Why should a Protestant care about the Bethlehem Centre?
After all, it is a Roman Catholic operation run by the good Sisters of Benedict. I’ve gone there at a past gathering arranged by the United Church of Canada. I found it to be a beautiful location along the shore of a small lake (you could walk around the 6 km lake path in an hour). It’s in easy access of Nanaimo on Vancouver Island, very close to two ferry terminals running regular schedules to the mainland. Nearby is the famous Island Highway, which connects both South and North Vancouver Island. It’s nestled in a quasi-rural community among resplendent trees and gardens. What a place to have a retreat centre! As I expected there were the required religious icons about, signaling that the Centre’s owners were members of a religious Christian community. However, the icons were never so blatant as to make a non RC person uncomfortable.
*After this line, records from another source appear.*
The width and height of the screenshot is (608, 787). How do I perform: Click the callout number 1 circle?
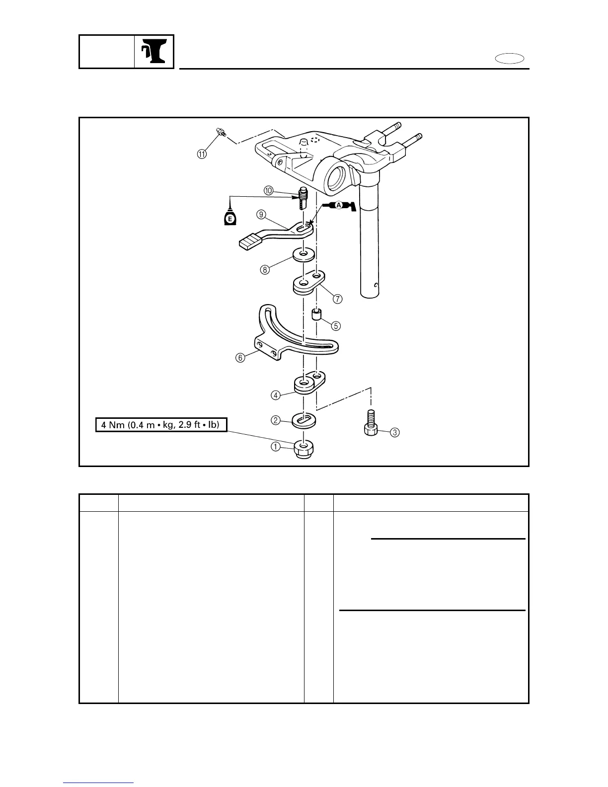[275, 447]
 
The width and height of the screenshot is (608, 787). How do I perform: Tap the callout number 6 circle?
[240, 358]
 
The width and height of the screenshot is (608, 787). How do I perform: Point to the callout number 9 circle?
[261, 215]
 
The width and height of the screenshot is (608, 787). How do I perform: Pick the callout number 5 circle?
[336, 326]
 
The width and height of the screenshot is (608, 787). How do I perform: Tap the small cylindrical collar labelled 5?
[316, 315]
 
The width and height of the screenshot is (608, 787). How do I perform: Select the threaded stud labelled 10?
[303, 199]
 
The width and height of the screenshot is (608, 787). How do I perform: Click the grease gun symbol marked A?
[341, 206]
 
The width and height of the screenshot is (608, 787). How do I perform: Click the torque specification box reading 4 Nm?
[161, 425]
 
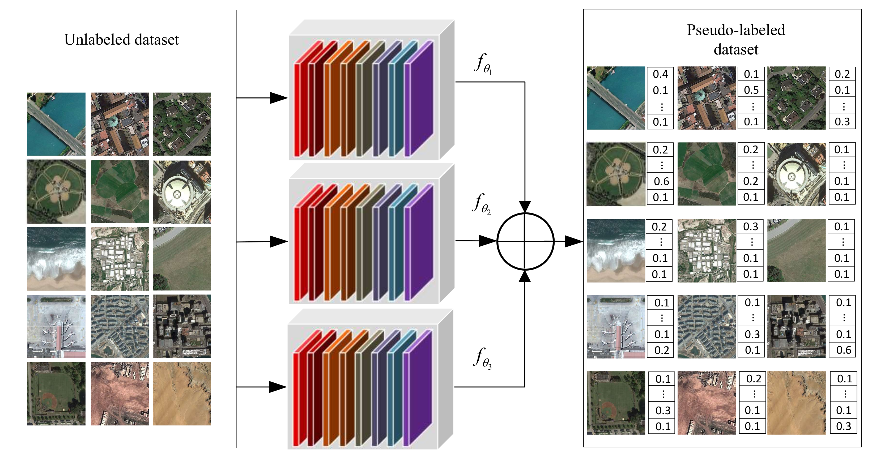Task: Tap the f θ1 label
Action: point(483,64)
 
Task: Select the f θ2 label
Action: point(481,204)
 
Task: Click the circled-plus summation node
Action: point(525,241)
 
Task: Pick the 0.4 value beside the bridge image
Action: point(660,74)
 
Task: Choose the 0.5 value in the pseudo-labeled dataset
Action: point(751,90)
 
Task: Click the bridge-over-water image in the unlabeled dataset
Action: point(56,124)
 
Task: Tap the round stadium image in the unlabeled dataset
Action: point(182,192)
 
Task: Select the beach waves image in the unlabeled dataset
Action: point(56,259)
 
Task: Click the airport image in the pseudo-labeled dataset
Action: point(616,327)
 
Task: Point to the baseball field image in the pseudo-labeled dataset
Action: point(616,403)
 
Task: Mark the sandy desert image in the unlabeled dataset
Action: point(182,394)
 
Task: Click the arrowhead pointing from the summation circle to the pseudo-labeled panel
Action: point(574,241)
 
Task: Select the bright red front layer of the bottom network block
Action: point(296,399)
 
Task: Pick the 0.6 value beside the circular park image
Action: point(661,181)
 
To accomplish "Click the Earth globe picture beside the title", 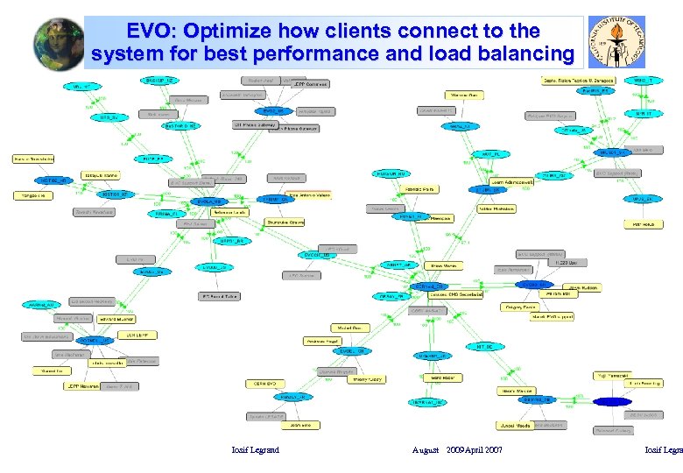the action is (x=59, y=42).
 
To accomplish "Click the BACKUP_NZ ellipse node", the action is (x=159, y=80).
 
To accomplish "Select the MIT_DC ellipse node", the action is (x=483, y=347).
Perhaps equally important to many of us is the challenge not to see this dedicated operation handed over to a private developer, who then would flip it quickly into a high-end luxury enclave or reserve for the one percent population. To stand by meekly and witness the desecration of a lovely facility, erected for the sole purpose of nourishing the spiritual life of participants into just another corporate altar in praise of greed and privileged pleasures would have been a travesty.
Of course I don’t have intimate knowledge of the economic and logistic challenges faced by the Benedictine Sisters. I can easily ignore the financial obstacles they encountered. Nevertheless, in the resultant proposed development I am so grateful that saner heads have prevailed and now there is an excellent possibility that Bethlehem can become an ecumenical, multi-faith centre (even welcomed by the 'spiritual but not religious’ crowd) so that through this remarkable collaboration some of Bethlehem’s rich legacy may continue.
Another remarkable development in this instance is the possibility of turning Bethlehem Centre into an ecumenical, multi-faith facility, I find it far superior that now we are imagining such a collaboration, where several faith communities can work together to own and operate this unique enterprise.
Such a Centre could welcome people from every faith tradition where they might delve deeper into their own unique expressions of spiritual reality but be continuously cognizant of other faith traditions and practices. What better example of respect and valuing of the many spiritual paths people of faith follow.
On several fronts this development is to be welcomed and supported. Nothing more important could result from this transition at the former Bethlehem Retreat Centre and I salute the principals involved in bringing the idea to fruition. I am doing all I can to make others aware and to develop the project in both financial and spiritual terms. Join me.
Dale Perkins is a retired United Church Minister.